Guided Wave Radar(GWR) is a contacting type continuous level measurement instrument. Also called Time Domain Reflectometry (TDR). A Guided Wave Radar consists of a probe with a full length of the tank and the transmitter connected to the probe is mounted at the top of the tank. The system is shown below.

Guided Wave Radar

A low energy pulse of microwave/electromagnetic wave is sent down through the probe. The sent microwave is travel to the bottom of the tank with a speed of light. A proportion of the wave is reflected back to the transmitter from the surface of the liquid-air contact. The proportion of the wave reflected depends on the liquid filled in the tank.

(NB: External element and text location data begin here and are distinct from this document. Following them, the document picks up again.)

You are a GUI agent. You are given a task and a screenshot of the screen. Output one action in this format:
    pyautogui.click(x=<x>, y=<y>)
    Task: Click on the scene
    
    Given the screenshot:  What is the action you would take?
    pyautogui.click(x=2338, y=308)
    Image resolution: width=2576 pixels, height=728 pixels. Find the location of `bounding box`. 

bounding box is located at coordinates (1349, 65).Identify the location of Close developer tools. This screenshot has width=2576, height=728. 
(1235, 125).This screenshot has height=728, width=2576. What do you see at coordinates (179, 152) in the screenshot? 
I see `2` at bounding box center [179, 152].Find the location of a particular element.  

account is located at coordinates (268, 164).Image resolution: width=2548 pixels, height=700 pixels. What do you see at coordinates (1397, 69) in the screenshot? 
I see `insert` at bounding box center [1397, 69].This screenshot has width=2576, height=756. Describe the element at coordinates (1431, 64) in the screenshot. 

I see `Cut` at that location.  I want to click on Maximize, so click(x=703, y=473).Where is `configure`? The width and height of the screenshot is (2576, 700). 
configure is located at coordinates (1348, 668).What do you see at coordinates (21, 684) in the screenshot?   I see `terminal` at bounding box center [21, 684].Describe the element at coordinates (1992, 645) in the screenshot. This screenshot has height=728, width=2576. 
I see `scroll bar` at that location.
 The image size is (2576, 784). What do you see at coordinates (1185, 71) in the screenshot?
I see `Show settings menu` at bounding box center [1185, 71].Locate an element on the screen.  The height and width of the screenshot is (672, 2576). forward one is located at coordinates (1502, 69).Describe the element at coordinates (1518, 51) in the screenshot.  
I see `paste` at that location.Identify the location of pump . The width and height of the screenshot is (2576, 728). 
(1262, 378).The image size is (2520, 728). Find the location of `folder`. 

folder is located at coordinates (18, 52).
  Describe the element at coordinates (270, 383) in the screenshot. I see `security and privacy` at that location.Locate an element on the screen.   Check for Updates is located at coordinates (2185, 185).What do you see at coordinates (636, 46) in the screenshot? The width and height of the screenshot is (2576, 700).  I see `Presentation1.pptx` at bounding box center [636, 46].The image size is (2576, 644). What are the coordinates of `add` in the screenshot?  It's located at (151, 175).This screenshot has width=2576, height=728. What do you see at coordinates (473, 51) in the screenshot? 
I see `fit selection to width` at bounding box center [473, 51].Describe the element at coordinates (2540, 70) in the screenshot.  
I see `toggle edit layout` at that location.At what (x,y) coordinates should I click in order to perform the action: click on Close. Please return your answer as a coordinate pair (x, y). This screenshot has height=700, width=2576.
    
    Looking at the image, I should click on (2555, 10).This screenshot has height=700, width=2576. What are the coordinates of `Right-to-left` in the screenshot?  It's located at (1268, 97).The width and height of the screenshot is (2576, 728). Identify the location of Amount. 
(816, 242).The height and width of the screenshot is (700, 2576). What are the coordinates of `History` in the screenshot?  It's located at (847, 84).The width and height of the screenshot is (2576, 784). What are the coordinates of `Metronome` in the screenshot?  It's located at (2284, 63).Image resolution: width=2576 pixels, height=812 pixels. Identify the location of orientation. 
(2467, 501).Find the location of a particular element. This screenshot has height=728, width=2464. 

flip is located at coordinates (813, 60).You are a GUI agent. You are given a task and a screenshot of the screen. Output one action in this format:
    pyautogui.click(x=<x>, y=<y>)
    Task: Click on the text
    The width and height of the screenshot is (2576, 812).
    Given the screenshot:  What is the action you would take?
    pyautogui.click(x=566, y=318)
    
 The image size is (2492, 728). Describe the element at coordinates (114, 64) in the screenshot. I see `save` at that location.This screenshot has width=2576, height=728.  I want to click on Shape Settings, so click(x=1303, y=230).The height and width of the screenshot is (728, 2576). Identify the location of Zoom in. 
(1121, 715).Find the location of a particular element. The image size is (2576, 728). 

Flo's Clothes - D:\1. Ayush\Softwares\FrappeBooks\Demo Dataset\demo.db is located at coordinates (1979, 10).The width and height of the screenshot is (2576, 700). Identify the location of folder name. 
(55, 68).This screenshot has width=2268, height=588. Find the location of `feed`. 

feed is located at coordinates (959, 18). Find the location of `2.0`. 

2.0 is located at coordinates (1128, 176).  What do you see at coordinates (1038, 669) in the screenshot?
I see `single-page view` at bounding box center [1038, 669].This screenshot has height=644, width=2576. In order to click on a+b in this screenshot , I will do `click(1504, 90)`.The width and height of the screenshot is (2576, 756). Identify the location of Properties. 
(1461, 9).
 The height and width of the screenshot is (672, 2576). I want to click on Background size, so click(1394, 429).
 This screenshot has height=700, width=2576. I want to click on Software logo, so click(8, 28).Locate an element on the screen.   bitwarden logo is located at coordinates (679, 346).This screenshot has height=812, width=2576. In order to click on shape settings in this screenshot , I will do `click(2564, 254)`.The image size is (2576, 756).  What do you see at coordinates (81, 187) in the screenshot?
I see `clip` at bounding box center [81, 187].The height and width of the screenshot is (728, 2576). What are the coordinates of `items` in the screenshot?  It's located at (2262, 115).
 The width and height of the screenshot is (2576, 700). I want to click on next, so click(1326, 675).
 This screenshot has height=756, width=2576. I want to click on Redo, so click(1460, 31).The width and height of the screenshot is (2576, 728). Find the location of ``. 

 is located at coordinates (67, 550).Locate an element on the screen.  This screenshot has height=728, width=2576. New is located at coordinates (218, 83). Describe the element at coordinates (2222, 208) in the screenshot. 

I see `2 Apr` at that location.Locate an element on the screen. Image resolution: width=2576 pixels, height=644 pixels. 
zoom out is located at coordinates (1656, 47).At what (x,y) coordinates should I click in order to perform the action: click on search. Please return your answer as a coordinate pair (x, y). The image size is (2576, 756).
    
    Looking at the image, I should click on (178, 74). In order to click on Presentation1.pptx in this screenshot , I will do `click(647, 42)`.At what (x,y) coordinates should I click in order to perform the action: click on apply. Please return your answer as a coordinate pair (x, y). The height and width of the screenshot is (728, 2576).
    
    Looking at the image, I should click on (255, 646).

The “time of flight” of the wave is measured and which will be in relation to the level of the tank. That is the time delay between the transmitted and received signal is measured by the onboard microprocessor and calculate the distance to the liquid surface.

Distance = (speed of light * time delay)/2

Once the transmitter is programmed with the reference gauge height of the application – usually
the bottom of the tank or chamber – the liquid level is calculated by the microprocessor.

Types of Probe available:

The single-element probe: Less efficient, But widely used because most forgiving in design

The Twin-element probe: General purpose-probe used in long-range applications.

Coaxial probe: Most efficient, similar to standard coaxial cable. Used for low dielectric applications.

Advantages of the GWR:

  • Accurate and more reliable in level measurement

  • GWR can be used with liquid contain sludges, slurries, and solid content.

  • Change in density, viscosity, dielectric and conductivity of the fluid will not affect the measurement.

  • Pressure, temperature and vapour space have no impact on measurement.

  • GWR is easy to install even if there are another level measuring technologies install in tank such as displacers.

  • And easy to install even if there is liquid in the tank.